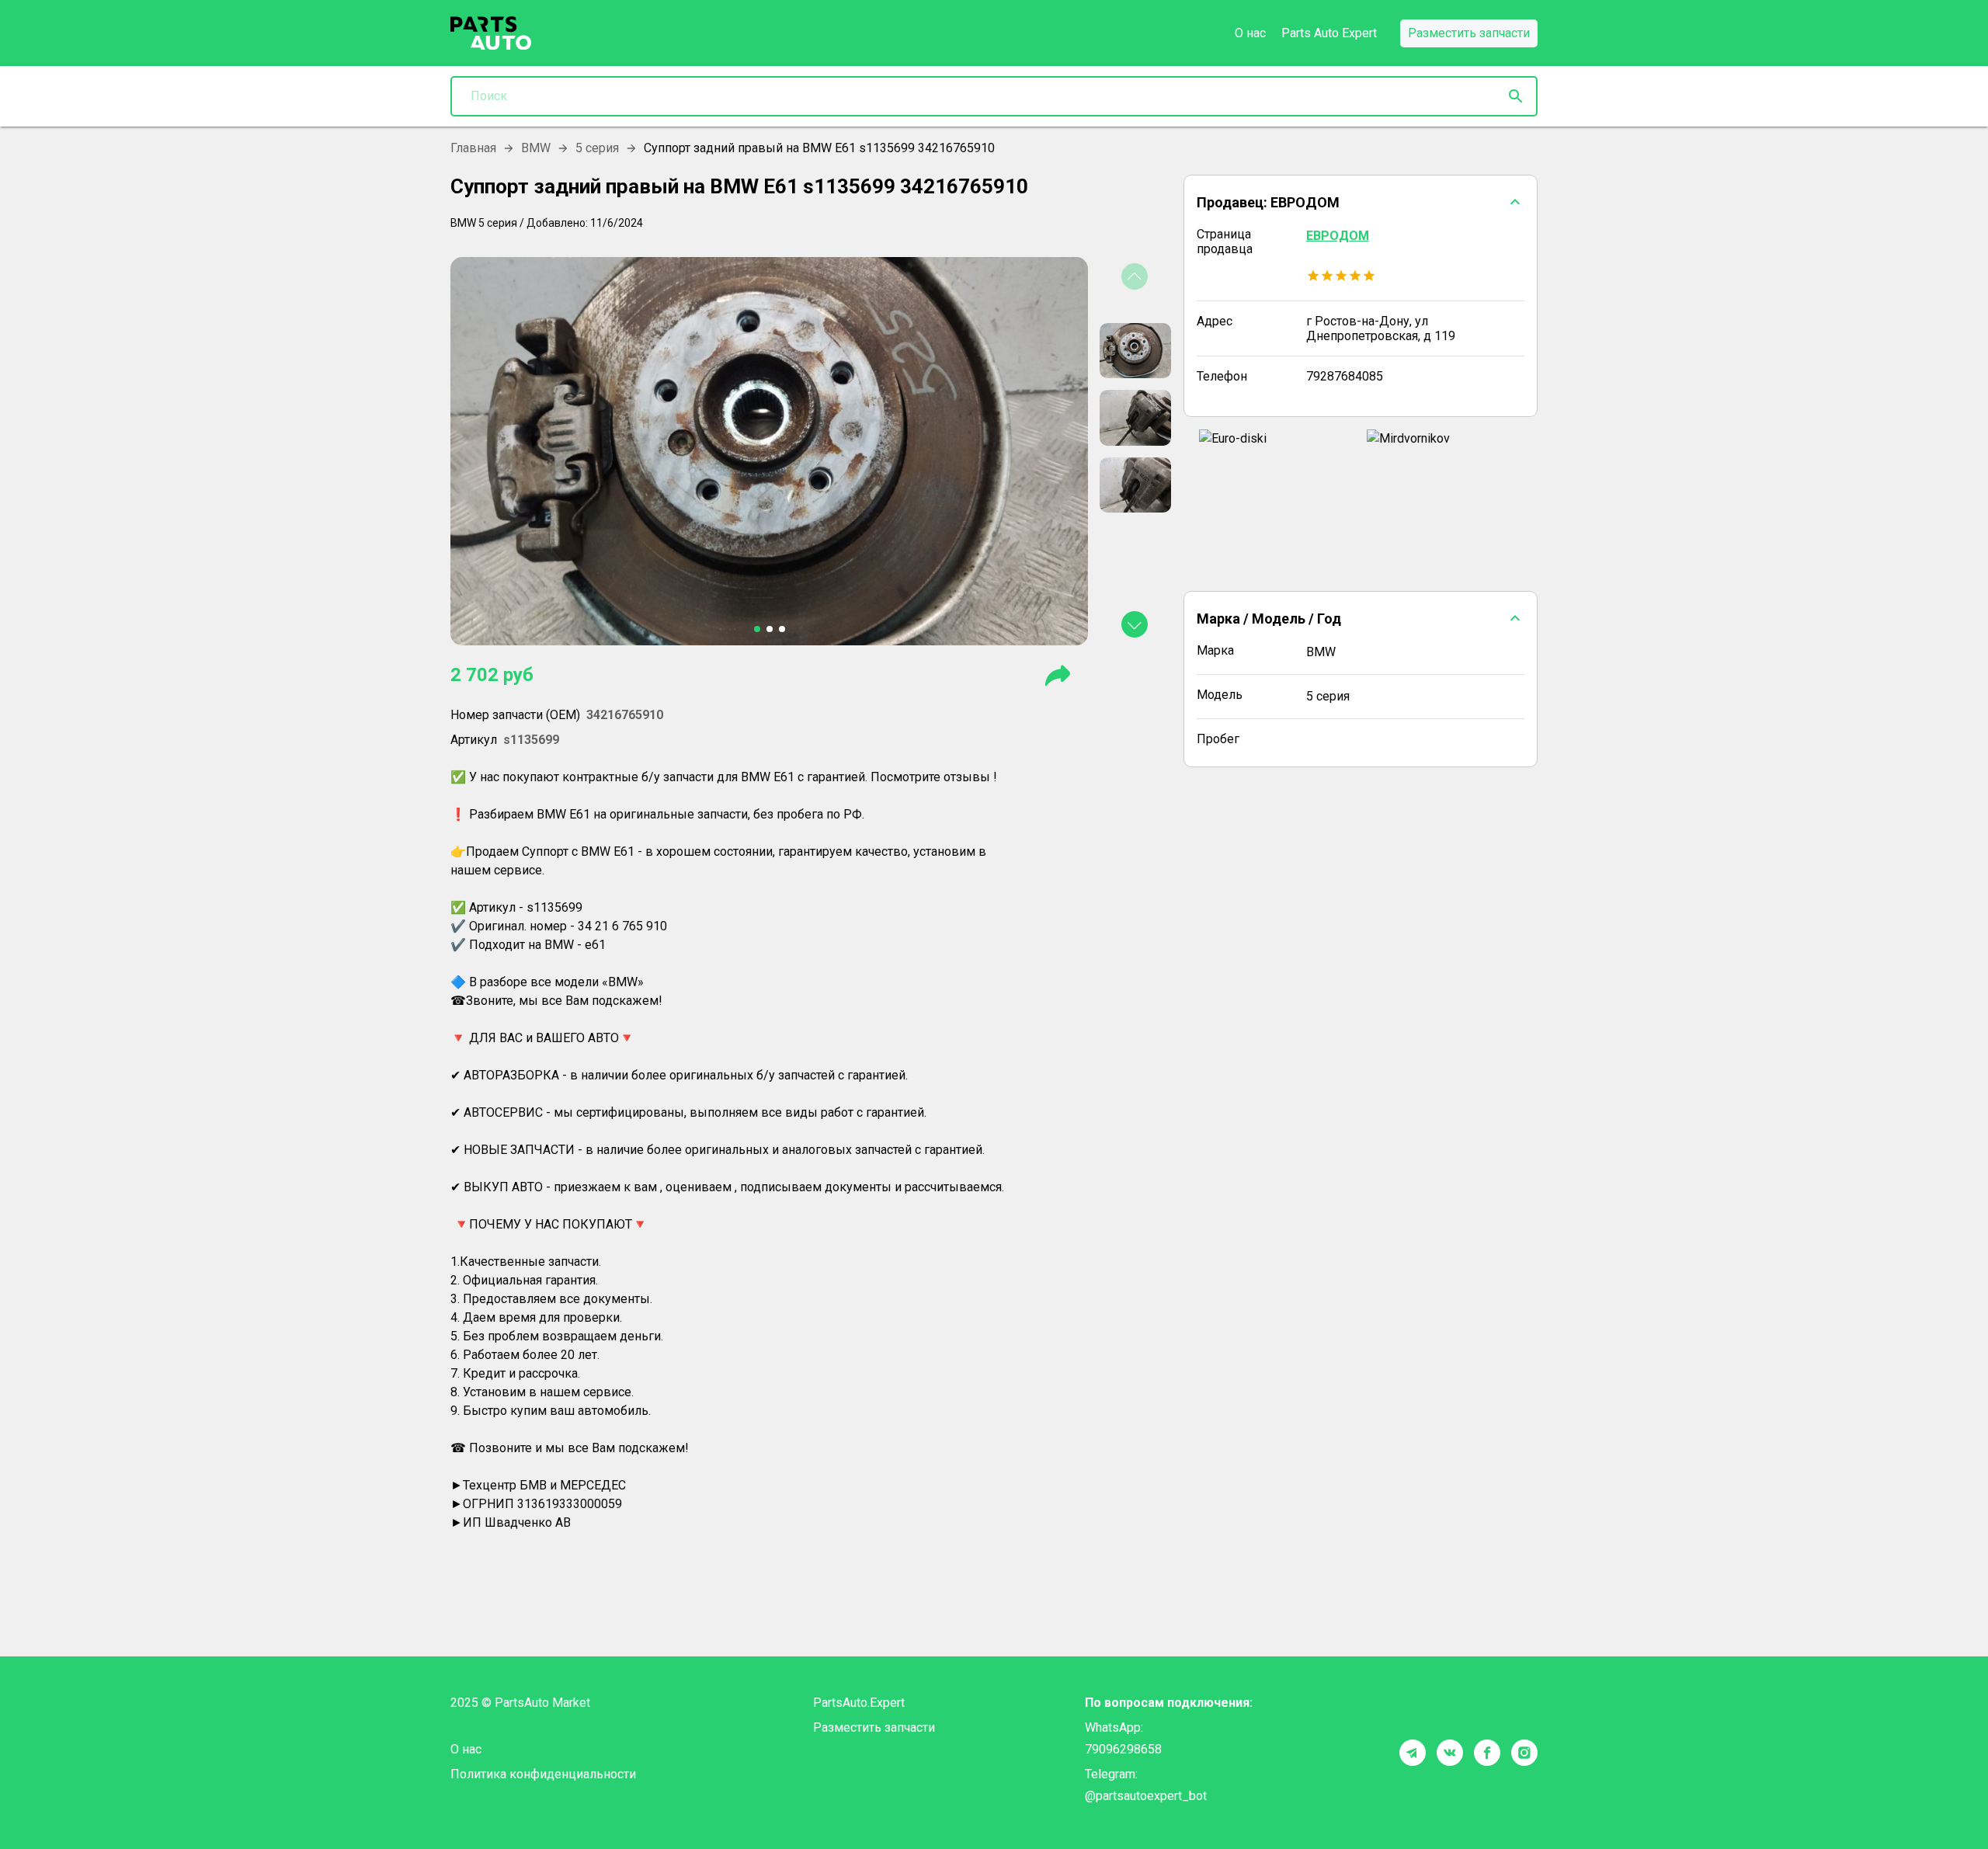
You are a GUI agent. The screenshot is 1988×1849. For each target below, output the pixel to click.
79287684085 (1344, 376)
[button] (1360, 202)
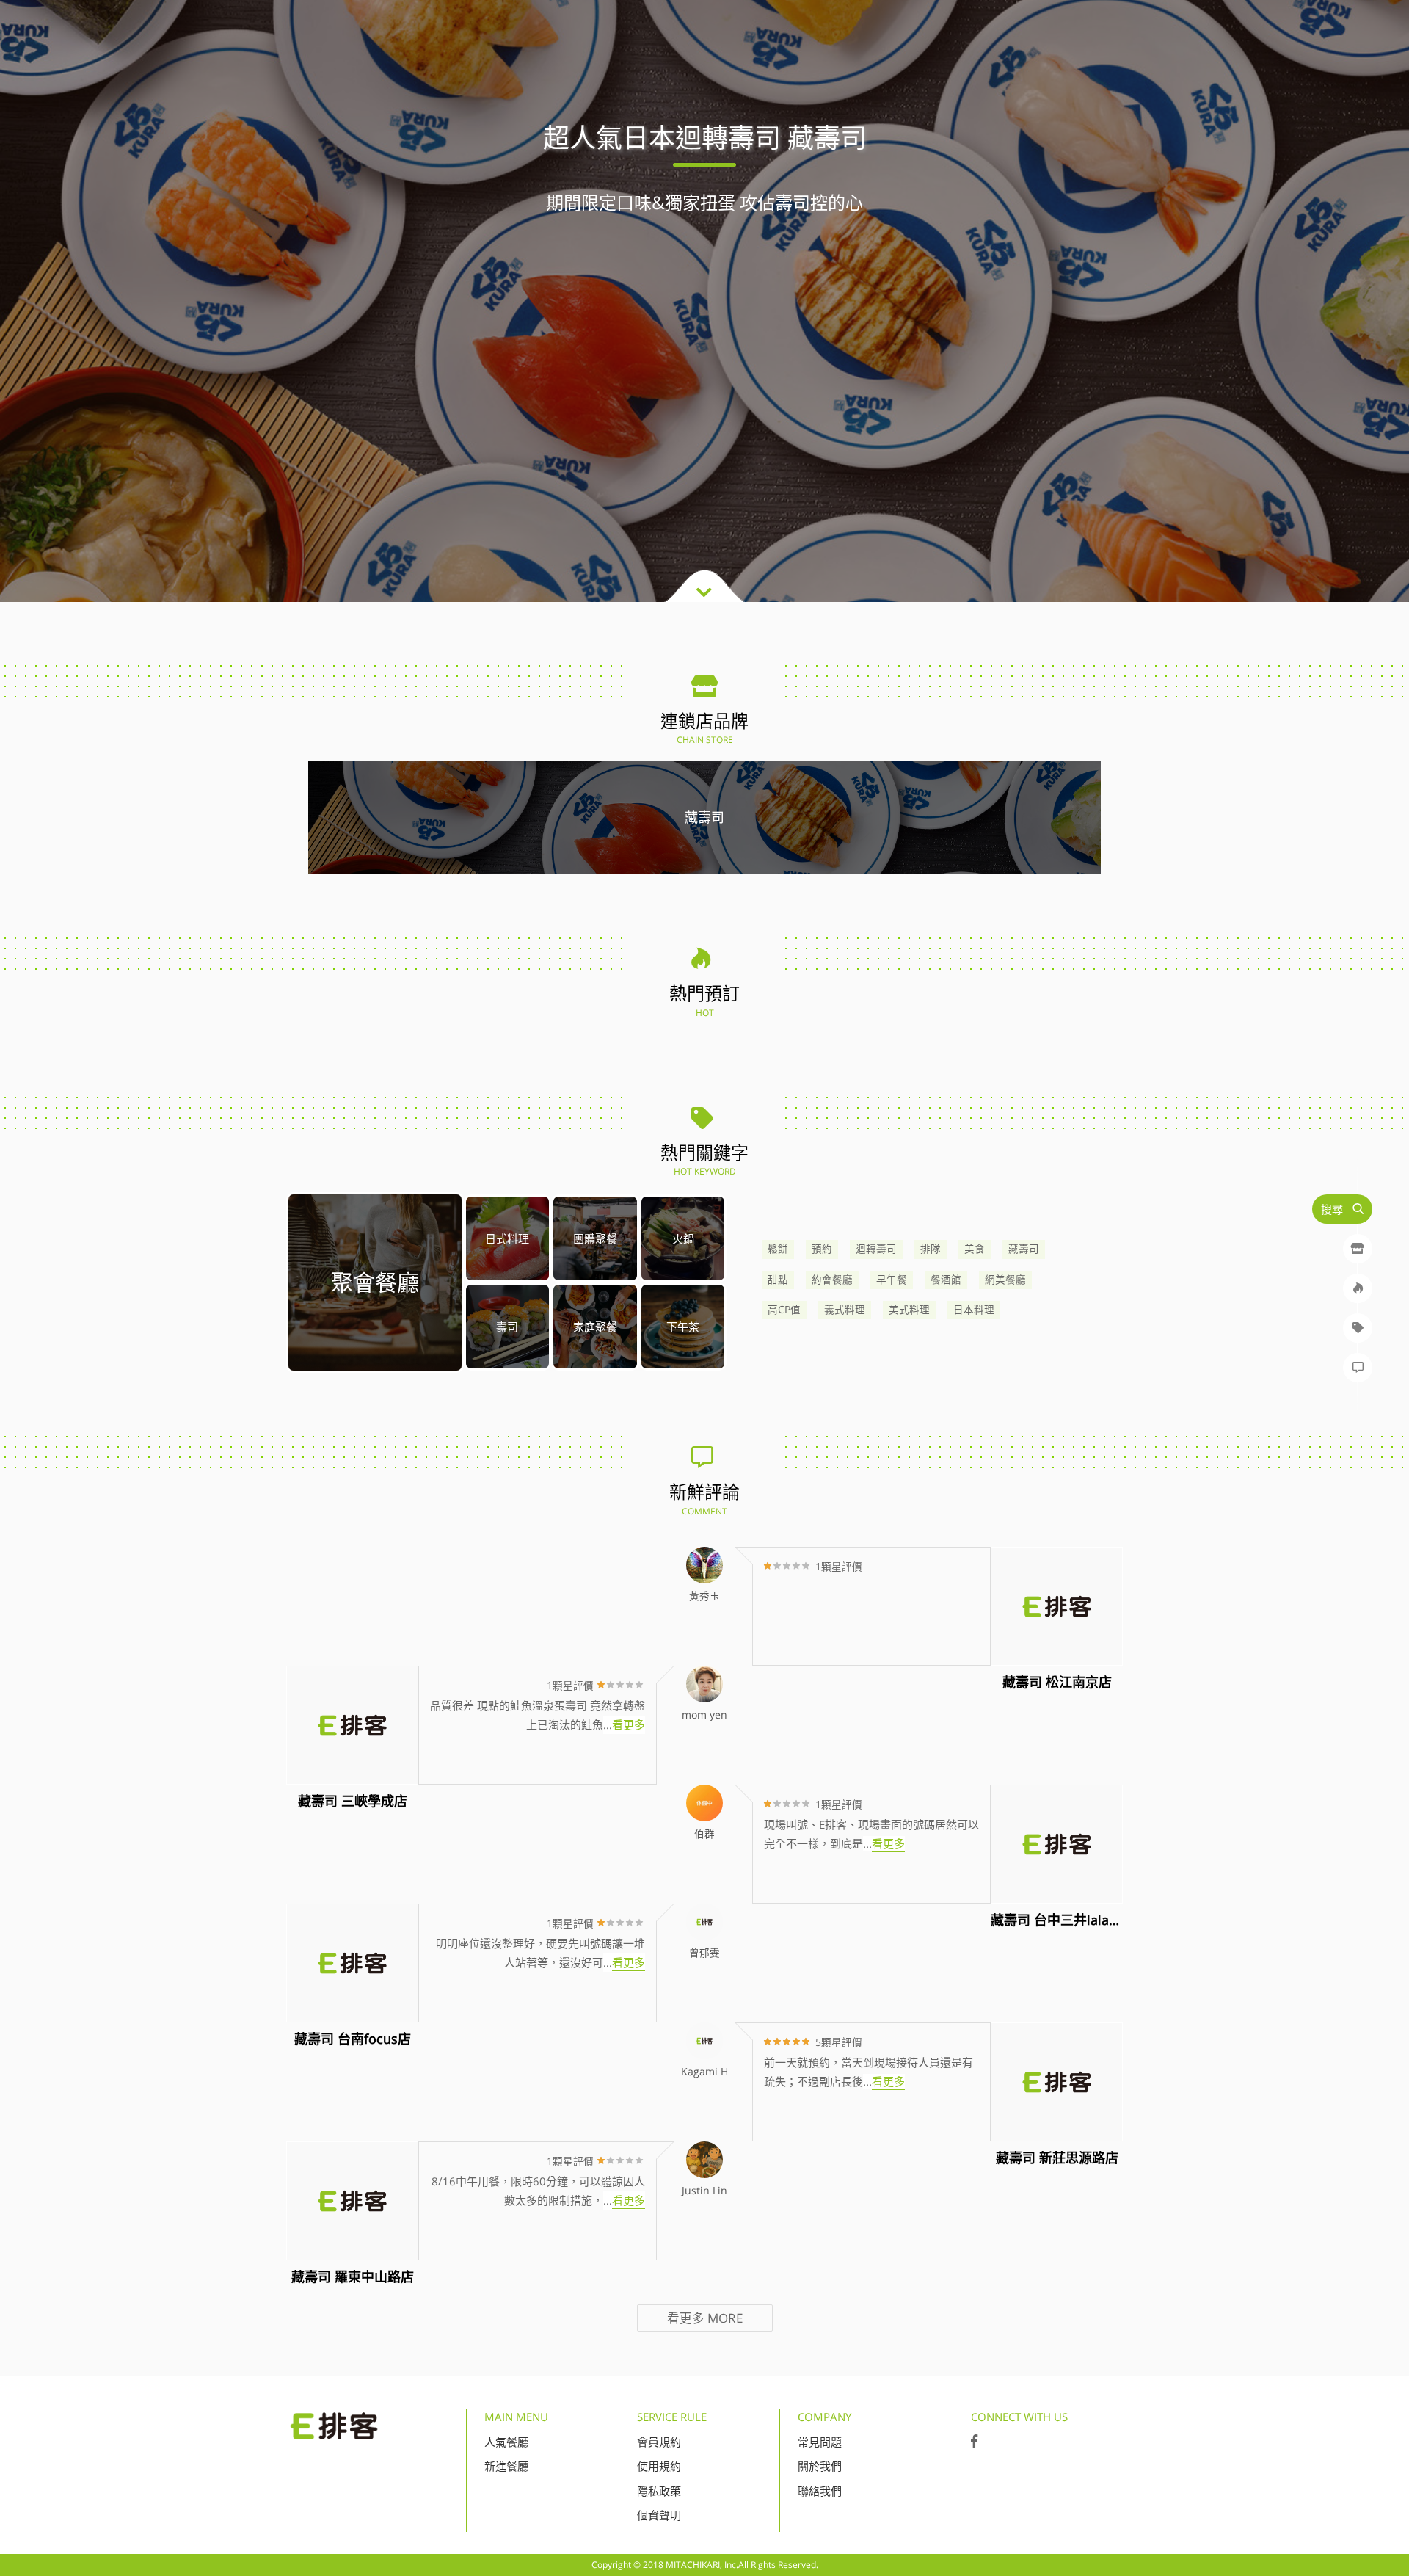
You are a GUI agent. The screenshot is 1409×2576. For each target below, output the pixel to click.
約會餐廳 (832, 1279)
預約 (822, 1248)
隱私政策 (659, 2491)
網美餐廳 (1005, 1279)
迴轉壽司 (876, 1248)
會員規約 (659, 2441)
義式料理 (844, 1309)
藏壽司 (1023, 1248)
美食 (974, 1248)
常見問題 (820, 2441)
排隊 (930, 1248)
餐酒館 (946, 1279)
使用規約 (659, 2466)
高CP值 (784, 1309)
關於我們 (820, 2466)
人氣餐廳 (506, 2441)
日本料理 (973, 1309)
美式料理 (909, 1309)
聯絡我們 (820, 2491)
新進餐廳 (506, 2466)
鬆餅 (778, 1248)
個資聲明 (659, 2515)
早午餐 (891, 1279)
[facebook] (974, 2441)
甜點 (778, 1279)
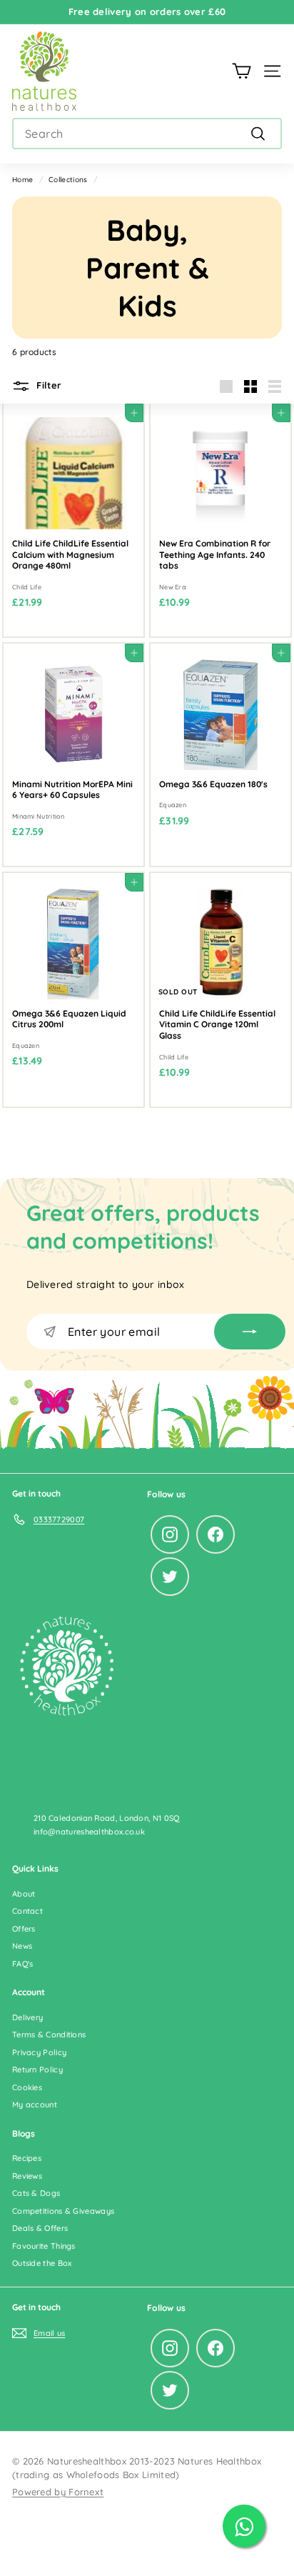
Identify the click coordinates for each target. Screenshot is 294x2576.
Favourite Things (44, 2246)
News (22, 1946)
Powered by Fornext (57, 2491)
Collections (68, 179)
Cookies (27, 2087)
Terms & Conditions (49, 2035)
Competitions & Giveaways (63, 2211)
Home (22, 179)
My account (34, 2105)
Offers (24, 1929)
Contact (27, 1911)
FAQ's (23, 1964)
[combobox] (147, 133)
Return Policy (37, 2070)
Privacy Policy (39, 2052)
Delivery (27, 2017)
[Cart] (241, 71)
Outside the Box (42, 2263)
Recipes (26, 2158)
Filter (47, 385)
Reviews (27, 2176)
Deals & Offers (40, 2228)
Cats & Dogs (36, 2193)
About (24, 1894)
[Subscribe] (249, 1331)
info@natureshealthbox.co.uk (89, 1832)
○ ○ ○
Assigned task: Every entry above is to be copied verbatim, with the pictures removed.

Answer below:
You are a GUI agent. The screenshot is 1988×1849. For each target below, output the pixel to click.
79287684085 (1344, 376)
[button] (1360, 202)
You are a GUI agent. The screenshot is 1409×2576. For each target below, output the pixel to click.
約會餐廳 (832, 1279)
預約 (822, 1248)
隱私政策 (659, 2491)
網美餐廳 (1005, 1279)
迴轉壽司 (876, 1248)
會員規約 (659, 2441)
義式料理 (844, 1309)
藏壽司 (1023, 1248)
美食 (974, 1248)
常見問題 (820, 2441)
排隊 (930, 1248)
餐酒館 (946, 1279)
使用規約 (659, 2466)
高CP值 (784, 1309)
關於我們 (820, 2466)
人氣餐廳 (506, 2441)
日本料理 (973, 1309)
美式料理 (909, 1309)
聯絡我們 (820, 2491)
新進餐廳 (506, 2466)
鬆餅 (778, 1248)
個資聲明 (659, 2515)
早午餐 (891, 1279)
[facebook] (974, 2441)
甜點 (778, 1279)
Identify the click coordinates for each target. Screenshot is 294x2576.
Favourite Things (44, 2246)
News (22, 1946)
Powered by Fornext (57, 2491)
Collections (68, 179)
Cookies (27, 2087)
Terms & Conditions (49, 2035)
Competitions & Giveaways (63, 2211)
Home (22, 179)
My account (34, 2105)
Offers (24, 1929)
Contact (27, 1911)
FAQ's (23, 1964)
[combobox] (147, 133)
Return Policy (37, 2070)
Privacy Policy (39, 2052)
Delivery (27, 2017)
[Cart] (241, 71)
Outside the Box (42, 2263)
Recipes (26, 2158)
Filter (47, 385)
Reviews (27, 2176)
Deals & Offers (40, 2228)
Cats & Dogs (36, 2193)
About (24, 1894)
[Subscribe] (249, 1331)
info@natureshealthbox.co.uk (89, 1832)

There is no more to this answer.